LIVORNO – Protezione dei volatili nel periodo di nidificazione, multa da 700 euro a un uomo che ha danneggiato alcuni siti di riproduzione a Populonia.
In queste settimane rondini (Hirundo rustica), balestrucci (Delichon urbicum), rondoni (Apus apus) e rondoni maggiori (Apus melba) stanno nidificando ed è possibile vedere i loro nidi sotto le grondaie, spioventi, terrazzi e cornicioni dei palazzi e delle abitazioni.
I carabinieri forestali ricordano che è d’obbligo, per chiunque, di rispettare i nidi dei volatili, provvedendo alla loro tutela e protezione.
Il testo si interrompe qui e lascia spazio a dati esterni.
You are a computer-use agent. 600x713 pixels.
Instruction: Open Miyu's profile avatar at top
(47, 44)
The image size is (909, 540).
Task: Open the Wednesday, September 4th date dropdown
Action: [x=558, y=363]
È vietato il danneggiamento, il disturbo, la cattura o l’uccisione di animali, l’asportazione o la distruzione dei loro nidi, il danneggiamento o la distruzione dei loro ambienti.
I divieti accennati valgono anche nei casi di ristrutturazione edilizia. Infatti, durante l’esecuzione di interventi sul patrimonio edilizio esistente bisogna prevedere l’adozione di soluzioni e modalità di intervento che garantiscano la permanenza e l’integrità dei siti di rifugio e riproduzione della fauna protetta.Tale tutela si può estendere, su ordinanza del sindaco, anche al di fuori del periodo riproduttivo in quanto queste specie possono utilizzare gli stessi nidi per più anni di seguito.
In tale contesto a Populonia, nel comune di Piombino, i militari del Nucleo forestale di Venturina hanno contestato ad un 60enne fiorentino il deterioramento e la distruzione di alcuni siti di riproduzione di rondine comune, specie compresa tra quelle protette previste dalla convenzione di Berna, elevando una sanzione amministrativa, secondo la normativa di settore, dell’importo di 700 euro.